Obserwatorzy gwiazd w Nowej Zelandii byli zaskoczeni dziwnymi, falującymi formacjami świetlnymi na nocnym niebie w niedzielną noc. Zdjęcia były szeroko udostępniane w mediach społecznościowych, a wielu Nowozelandczyków porównywało je do swego rodzaju „tuli czasoprzestrzennej”. Jednak eksperci twierdzą, że te „dziwne chmury” zostały spowodowane przez rakietę Falcon 9 niosącą satelitę DM15 Global Star.
Niezwykły widok po raz pierwszy uchwycili mieszkańcy Nelson, miasta na Wyspie Północnej Nowej Zelandii i był widoczny 750 km na południe od wyspy Stewart.
„Czy ktoś wie, czy dziś wieczorem na orbicie wokół Nowej Zelandii znajduje się satelita, a może satelita australijski, który zobaczył coś podobnego do zdjęcia, które opublikowałem dziś wieczorem o około 1920, patrząc nieco na zachód na dużej wysokości z Rangiora Canterbury”, użytkownik Facebooka Justin Opublikowano w New Zealand Astronomy Group.
„Zdjęcie, które zamieściłeś, jest tylko przykładem tego, co widziałem. Nie mogłem zrobić tego zdjęcia, po prostu trzasnąłem w benno i zobaczyłem coś, co wyglądało na satelitę w środku ślimaka lecącego na północ w znacznym tempie”. powiedział również użytkownik.

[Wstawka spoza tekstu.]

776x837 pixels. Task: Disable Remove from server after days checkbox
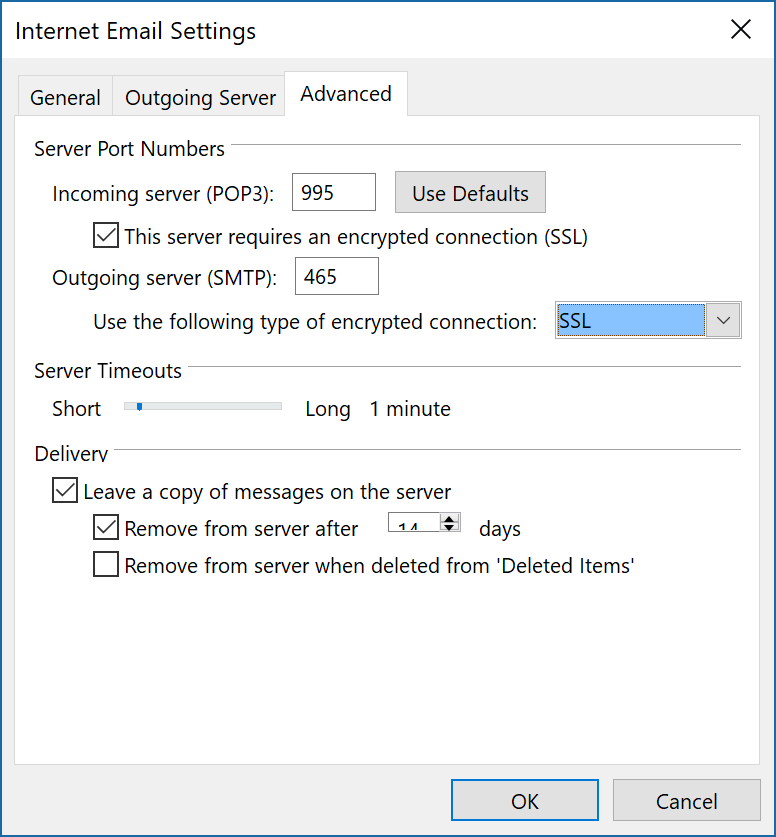coord(105,528)
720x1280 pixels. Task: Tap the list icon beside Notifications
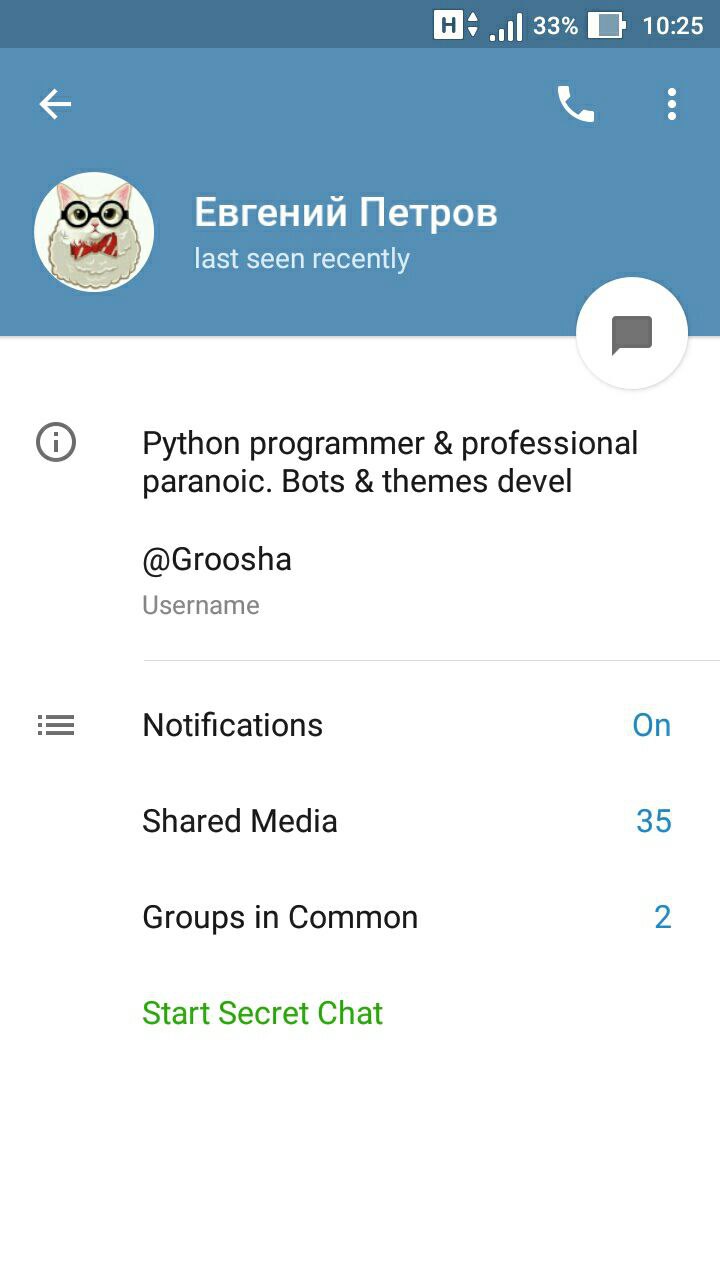pyautogui.click(x=56, y=725)
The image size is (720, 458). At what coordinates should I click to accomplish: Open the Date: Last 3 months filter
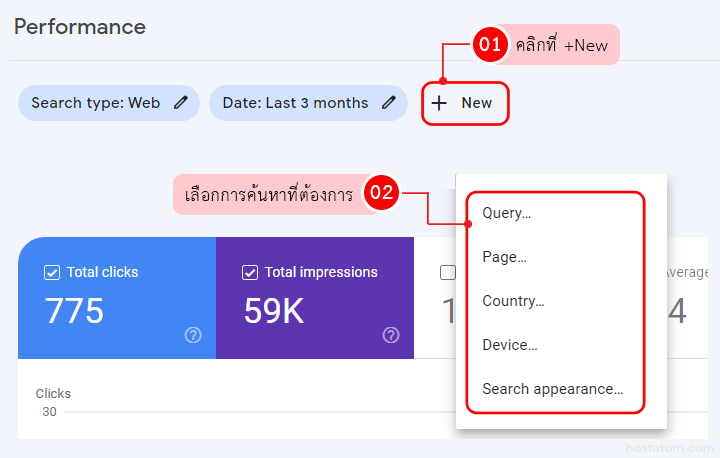click(x=295, y=103)
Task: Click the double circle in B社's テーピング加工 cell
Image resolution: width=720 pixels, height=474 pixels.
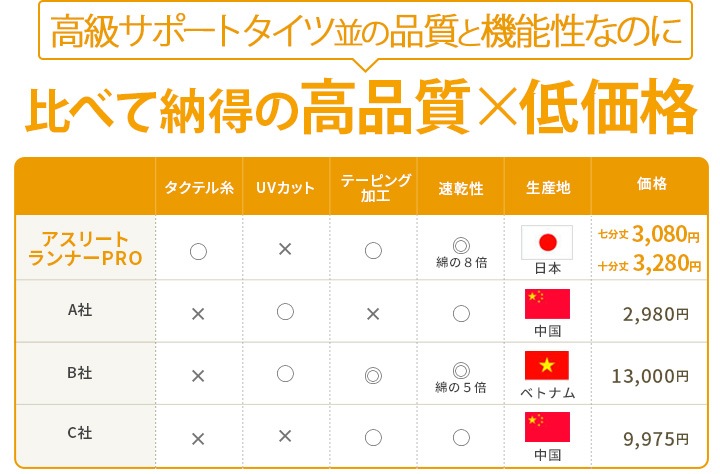Action: point(373,374)
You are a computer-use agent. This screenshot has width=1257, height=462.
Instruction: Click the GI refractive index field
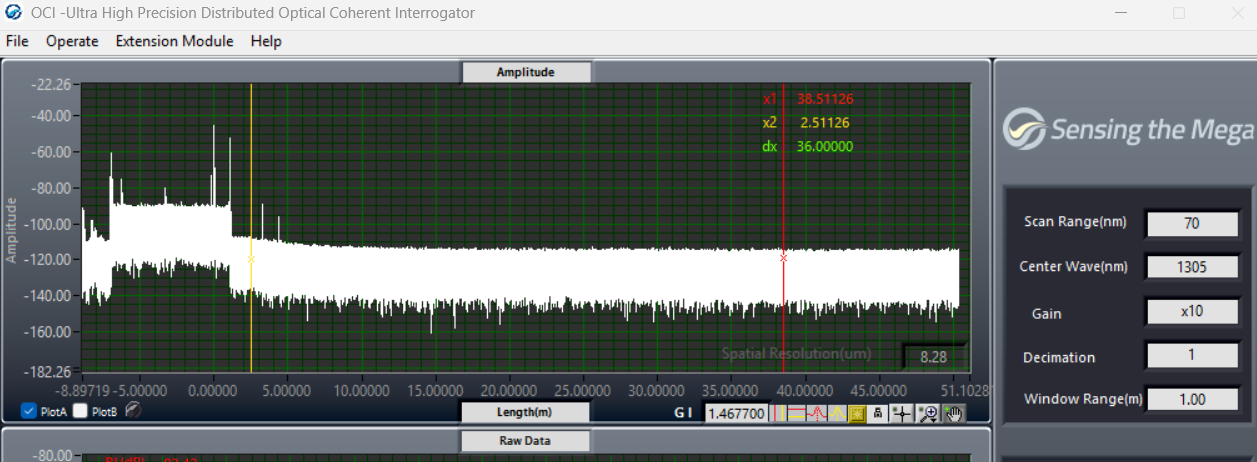[738, 413]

Użytkownicy zasypali grupę komentarzami. Jeden z użytkowników skomentował: „Tak, wielu z nas widziało go z Zatoki Jastrzębia, w pobliżu ogona Wielkiego Psa, a następnie poruszał się na północny wschód”.
Inny powiedział: „To absolutnie niesamowite”.

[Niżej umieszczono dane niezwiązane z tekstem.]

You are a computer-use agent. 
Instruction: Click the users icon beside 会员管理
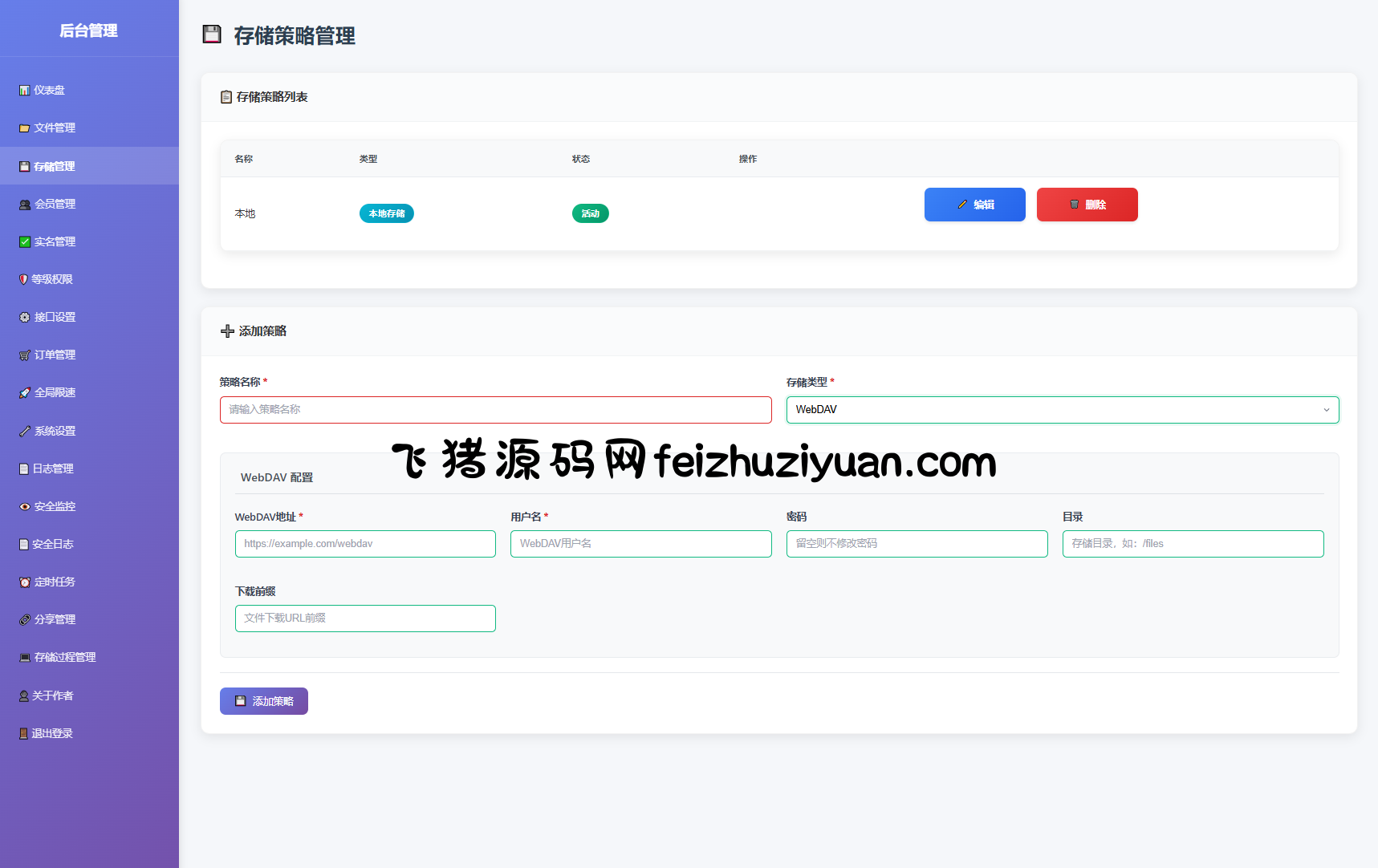point(24,205)
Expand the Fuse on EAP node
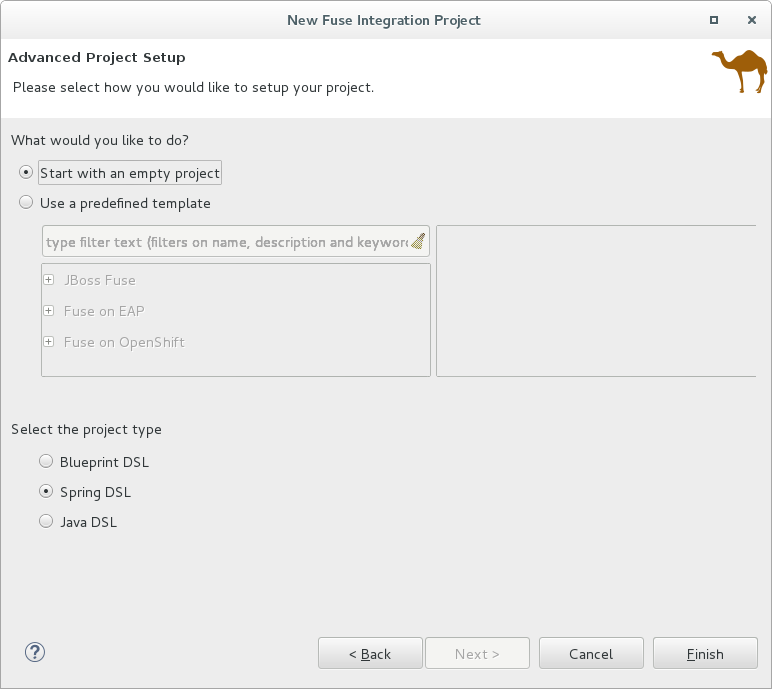The image size is (772, 689). point(49,311)
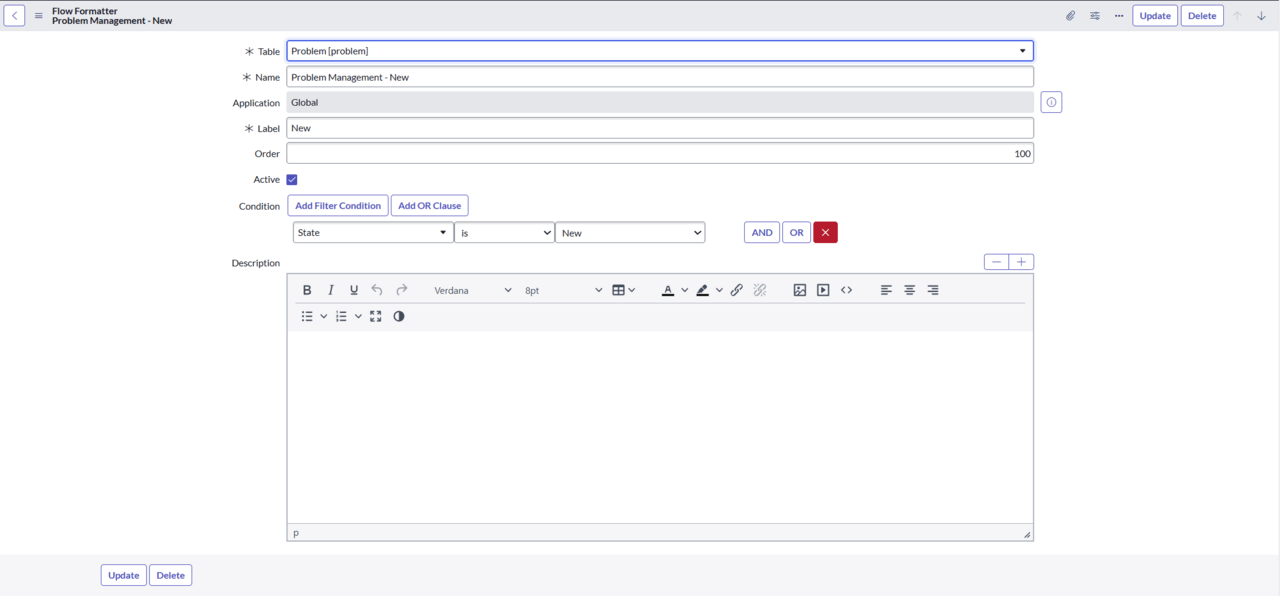Image resolution: width=1280 pixels, height=596 pixels.
Task: Click the application info icon next to Global
Action: tap(1051, 102)
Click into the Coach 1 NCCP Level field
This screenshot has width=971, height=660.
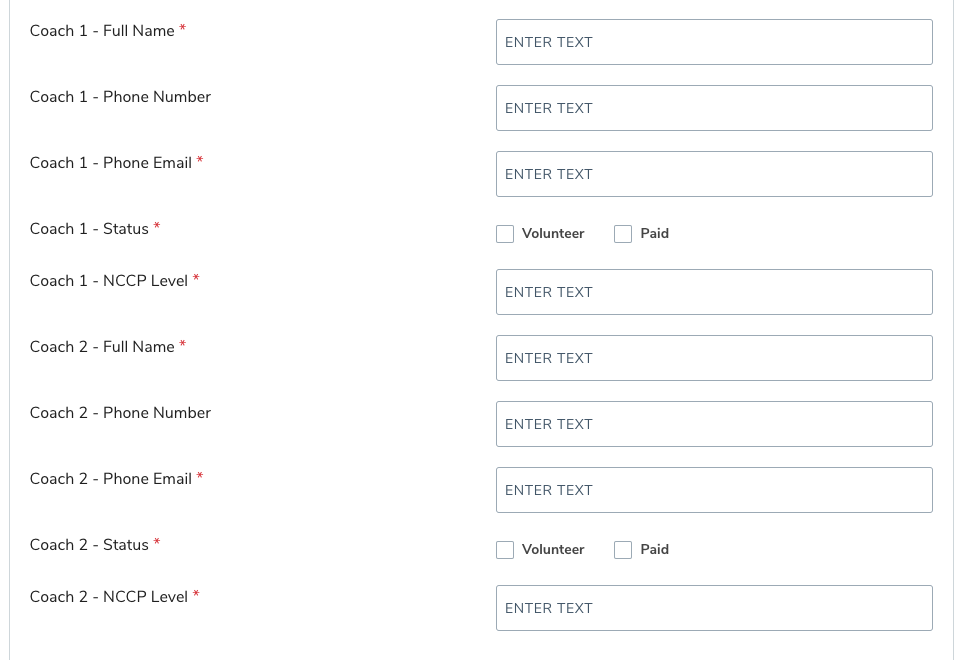click(714, 292)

Profesor Richard Easter, fizyk z Uniwersytetu w Auckland, wyjaśnił przyczynę tego zjawiska. „Chmury tego typu pojawiają się czasami, gdy rakieta przenosi satelitę na orbitę” – powiedział Stróż.
„Kiedy propelent jest wyrzucany z tyłu, mamy do czynienia z wodą i dwutlenkiem węgla, który na krótko tworzy chmurę w przestrzeni oświetlanej przez słońce” – powiedział profesor Easter. „Geometria orbity satelity, a także sposób, w jaki siedzimy w stosunku do Słońca – ta kombinacja rzeczy była w sam raz do wytworzenia tych zupełnie dziwnych chmur, które były widoczne z Wyspy Południowej”.
Towarzystwo Astronomiczne New Plymouth stwierdziło na Facebooku, że był to „najprawdopodobniej „zrzut paliwa” lub „smuga spalin” po wystrzeleniu rakiety SpaceX”, a podobne efekty były również obserwowane wcześniej.
Według profesora Easter, rakieta, o której mowa, to Falcon 9, której SpaceX wykorzystał w niedzielę do wysłania satelity na niską orbitę okołoziemską.
Prezes SpaceX Elon Musk pogratulował zespołowi Falcon startów. „Gratulacje dla zespołu SpaceX Falcon za wykonanie 3 bezbłędnych startów w ciągu 2 dni!” Powiedział na Twitterze.